# I just got them!!!



## Sowilu (Jul 16, 2007)

My father went to Petsmart and bought me

*A snail
* 5 corys= 3 albinos and 2 grey with dark spots
*3 long fin danio
*2 neon tetras
*5 zebra danios
*1 java fern
*1 Vallisneria 

I had told him to get me 8 zebra danios but I forgot about what type of cory. I might just add more neons and long fin. Should I?


----------



## Guest (Aug 14, 2007)

I would definitely add more Neons. The 2 types of Danios should school with each other (if they look similar, besides the fins). I'd add more cories too....maybe 2 more Albinos and 3 more Spotted. They'll appreciate more of each type.

You may want to wait a week before adding more fish though. Let the biofilter catch up with the new additions....that way you won't risk a mini-cycle from all the additional ammonia.


----------



## Sowilu (Jul 16, 2007)

Not to worry JutOneMore20 I will be adding them by next week hopefully or the week after that. I don't want to add them so quickly I my self have to get adjusted to the "crowd", lol. I will be ordering more plants and my test kit tomorrow as petsmart didn't have that and my test strips don't work. 

One more question: Do I take the weight off the vallisneria or do I just put it under the sand and take it off or leave it on?


----------



## Guest (Aug 14, 2007)

I would take it off. I don't think it would hurt to leave it on, but I'm just afraid they might eventually rust or something.  

Did it come with more than one plant bunched together? If so, I'd separate them out and plant in a group.


----------



## Sowilu (Jul 16, 2007)

No it was only the one vallisneria. I hope I can get more in a few days. Also have to get the money to change the bulb. So many things not enough money.....well I could always ask Dad  lol.


----------



## Guest (Aug 14, 2007)

> So many things not enough money


I understand that.  

Make sure you tie the Java Fern onto something like wood or a decoration or a rock.
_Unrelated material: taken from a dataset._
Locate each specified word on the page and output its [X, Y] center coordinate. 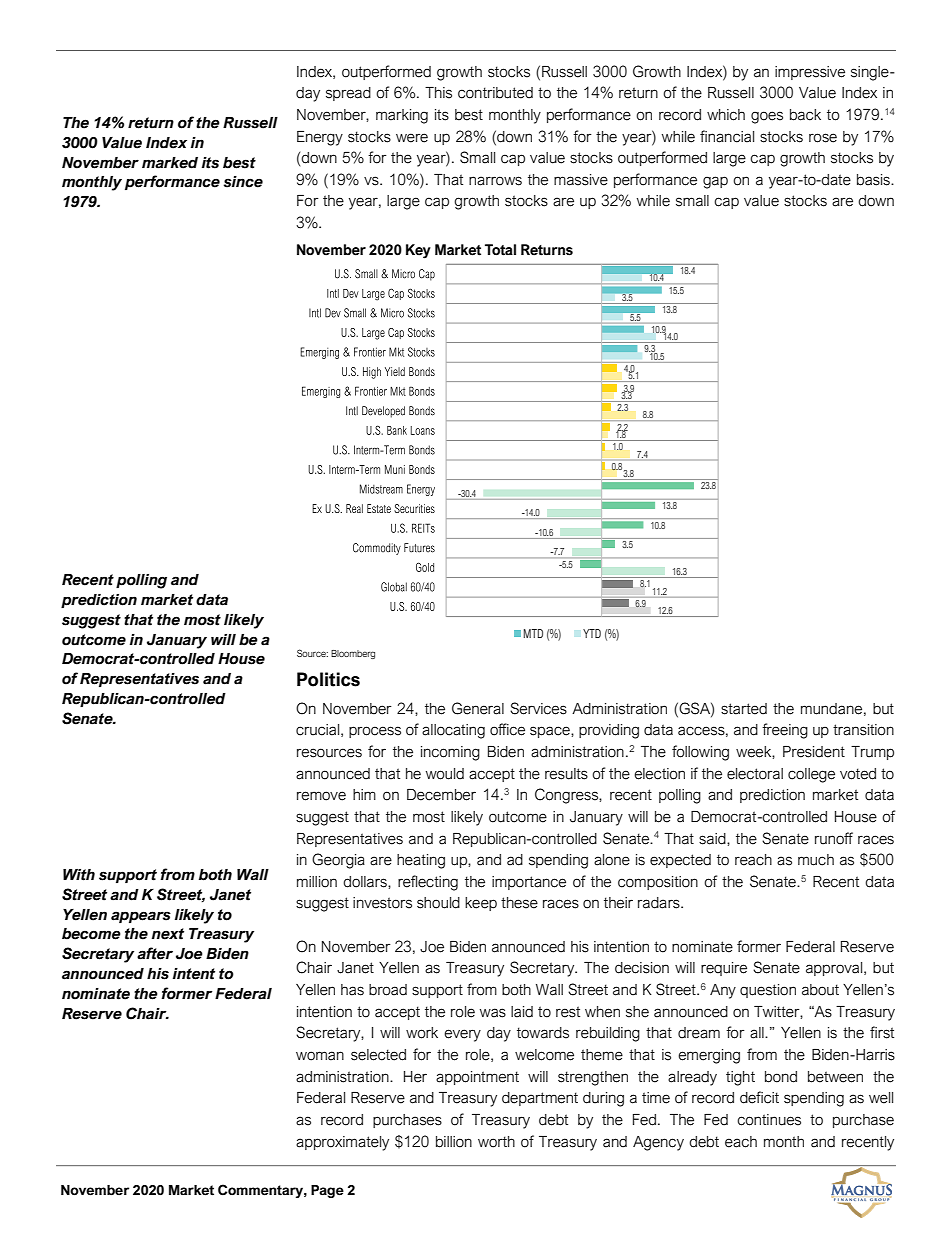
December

It shouldn't be buried in the sand....you may know this already, so if you do, just ignore me.


----------



## Sowilu (Jul 16, 2007)

No problem I don't mind reading things over and over makes me not forget things! I tie it with fish line correct?


----------



## Guest (Aug 14, 2007)

Fishing line will work.


----------



## Sowilu (Jul 16, 2007)

Thanks again JMO20 you are so helpfull!


----------